Joshua Whitehead’s debut novel
This list has already made clear it’s going to be a notable year for LGBTQ Canadian literature, and here’s yet another reason why: not even a year after releasing poetry collection full-metal indigiqueer, Joshua Whitehead’s debut novel Jonny Appleseed will be out in April from our friends at Arsenal Pulp Press. Being marketed as “a unique, shattering vision of Indigenous life, full of grit, glitter and dreams,” the book follows the titular character, a young two-spirit/Indigiqueer “trying to find ways to live and love in the big city.”
Casey Plett’s debut novel
Vancouver’s Arsenal Pulp Press annually offers many reasons to be excited for new LGBTQ lit, and 2018 is no exception. Windsor-based writer Casey Plett (who notably wrote this wonderful piece for CBC Arts a year ago this week) will see her debut novel Little Fish released through Arsenal come April.
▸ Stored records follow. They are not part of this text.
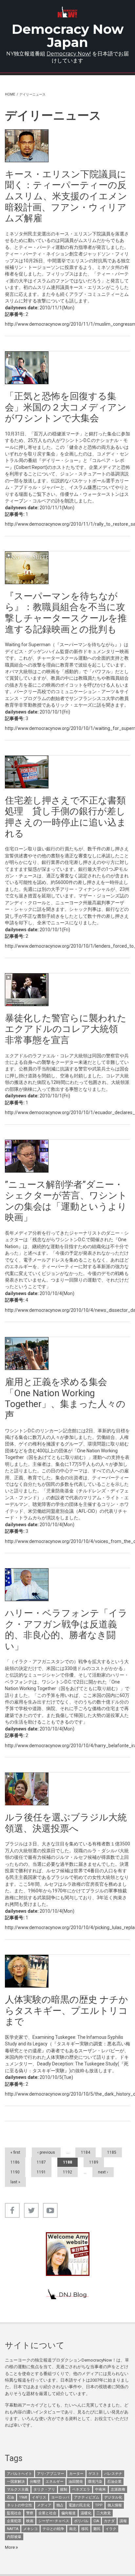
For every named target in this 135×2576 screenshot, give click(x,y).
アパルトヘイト (19, 2474)
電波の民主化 (79, 2505)
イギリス (39, 2497)
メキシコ (30, 2529)
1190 (15, 2172)
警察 (29, 2513)
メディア (44, 2505)
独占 (60, 2505)
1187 (41, 2162)
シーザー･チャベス (53, 2521)
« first (15, 2152)
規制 (63, 2489)
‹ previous (46, 2152)
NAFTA (12, 2529)
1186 (15, 2162)
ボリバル (81, 2521)
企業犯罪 (14, 2521)
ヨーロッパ (60, 2497)
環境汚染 (95, 2481)
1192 (67, 2172)
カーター (76, 2474)
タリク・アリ (44, 2489)
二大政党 (103, 2513)
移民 (84, 2529)
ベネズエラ (81, 2489)
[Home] (68, 12)
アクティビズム (86, 2497)
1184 (85, 2152)
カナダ (109, 2521)
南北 (72, 2529)
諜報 (123, 2521)
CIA (96, 2521)
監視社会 (14, 2513)
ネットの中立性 (19, 2505)
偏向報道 (68, 2513)
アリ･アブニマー (50, 2474)
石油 (10, 2497)
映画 (29, 2521)
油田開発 (75, 2481)
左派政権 (118, 2489)
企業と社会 (47, 2513)
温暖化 (86, 2513)
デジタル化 (113, 2497)
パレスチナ (113, 2474)
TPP (99, 2505)
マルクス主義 (18, 2489)
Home (10, 94)
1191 (41, 2172)
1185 (111, 2152)
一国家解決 (16, 2481)
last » (15, 2182)
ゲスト (93, 2474)
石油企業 (114, 2481)
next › (103, 2172)
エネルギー (55, 2481)
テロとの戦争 (53, 2529)
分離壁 (35, 2481)
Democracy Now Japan (68, 35)
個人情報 (114, 2505)
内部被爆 (14, 2537)
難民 (97, 2529)
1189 (93, 2162)
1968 (23, 2497)
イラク (111, 2529)
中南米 (100, 2489)
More (10, 2547)
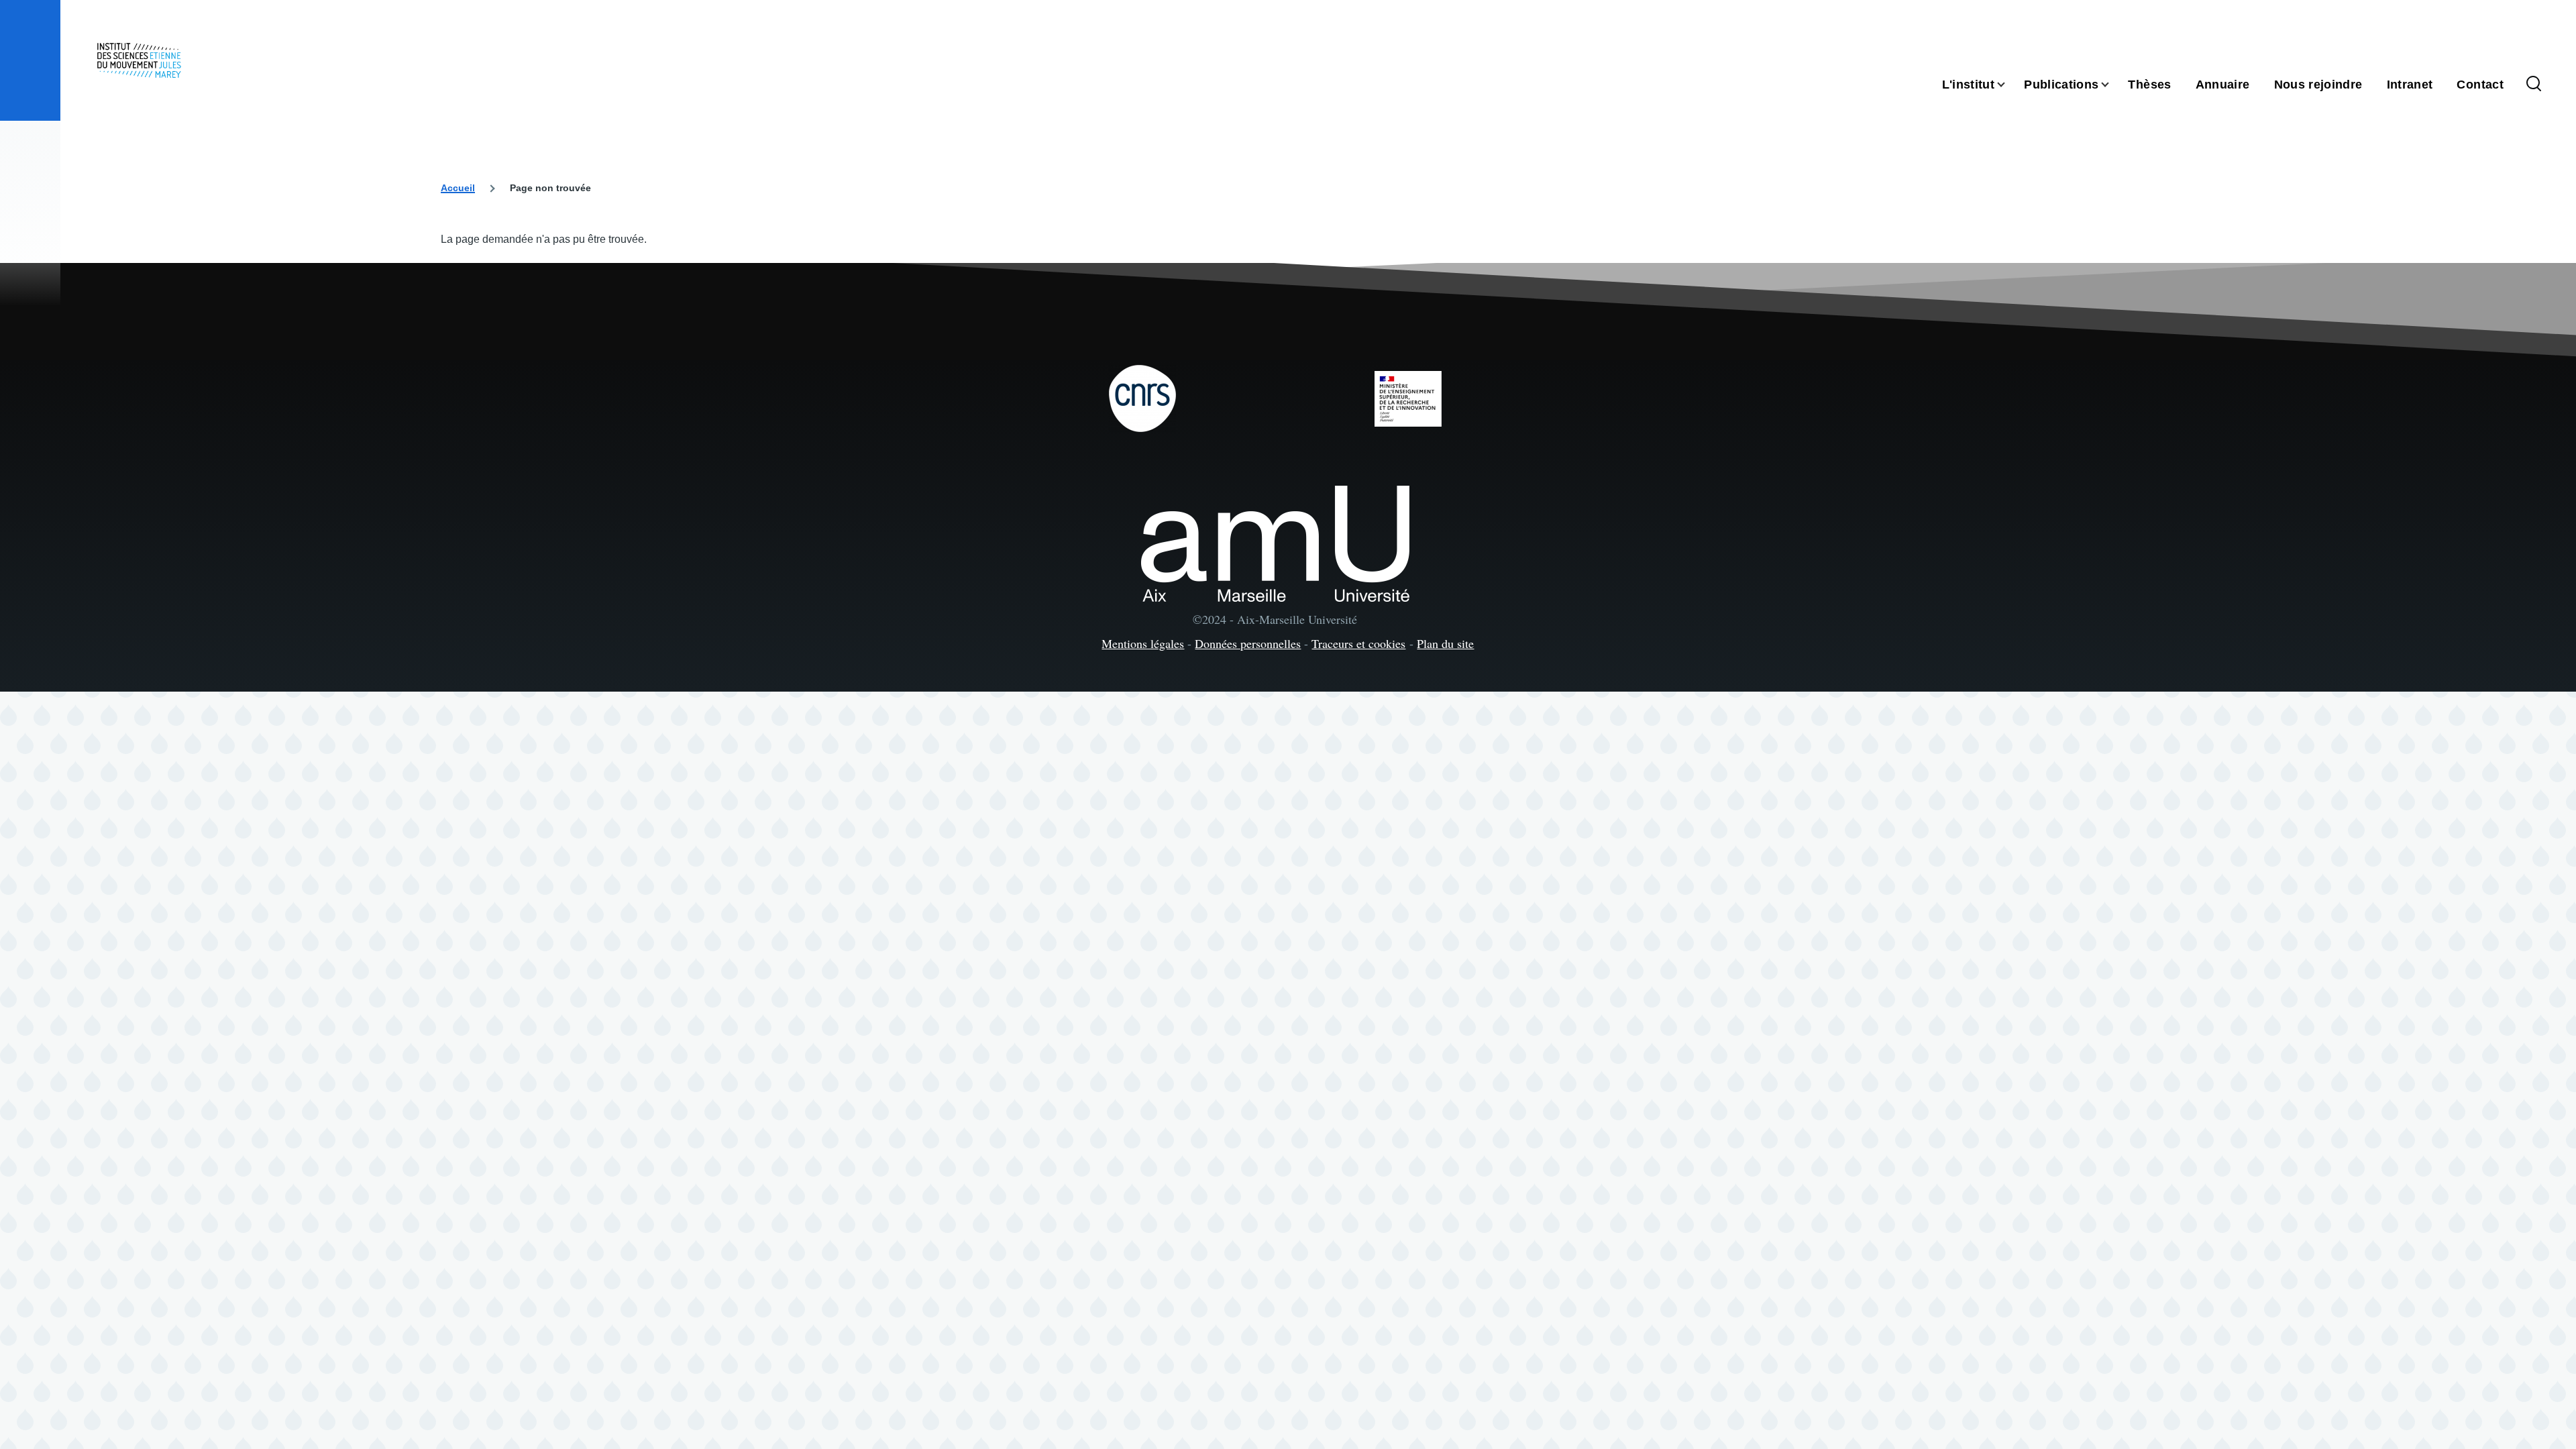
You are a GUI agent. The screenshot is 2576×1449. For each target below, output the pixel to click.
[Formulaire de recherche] (2534, 84)
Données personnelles (1248, 643)
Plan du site (1445, 643)
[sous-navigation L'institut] (2009, 85)
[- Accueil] (139, 60)
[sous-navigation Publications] (2113, 85)
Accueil (458, 187)
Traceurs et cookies (1358, 643)
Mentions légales (1143, 643)
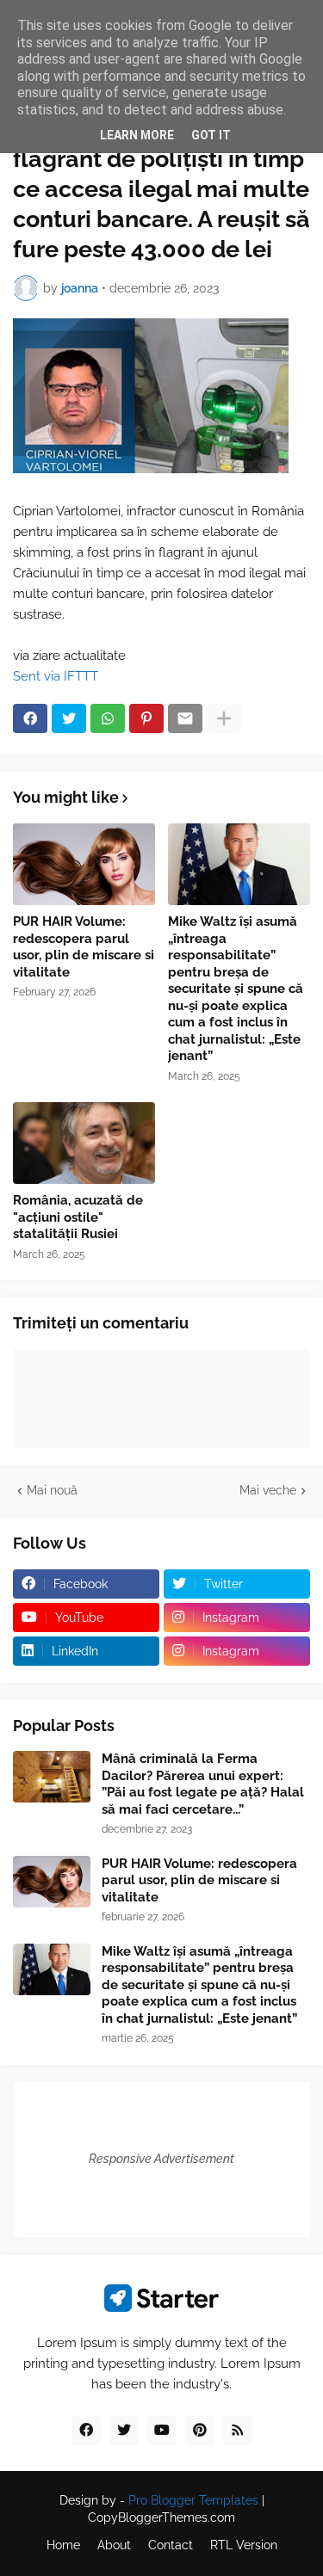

It follows Wendy Reimer, a 30-year-old trans woman in Winnipeg who comes across evidence that her late grandfather — a devout Mennonite farmer — might have been transgender himself. The book has already received quite the rave from Plett’s fellow trans author Meredith Russo: “I have never felt as seen, understood or spoken to as I did when I read Little Fish. Never before in my life. Casey remains one of THE authors to read if you want to understand the interior lives of trans women in this century.”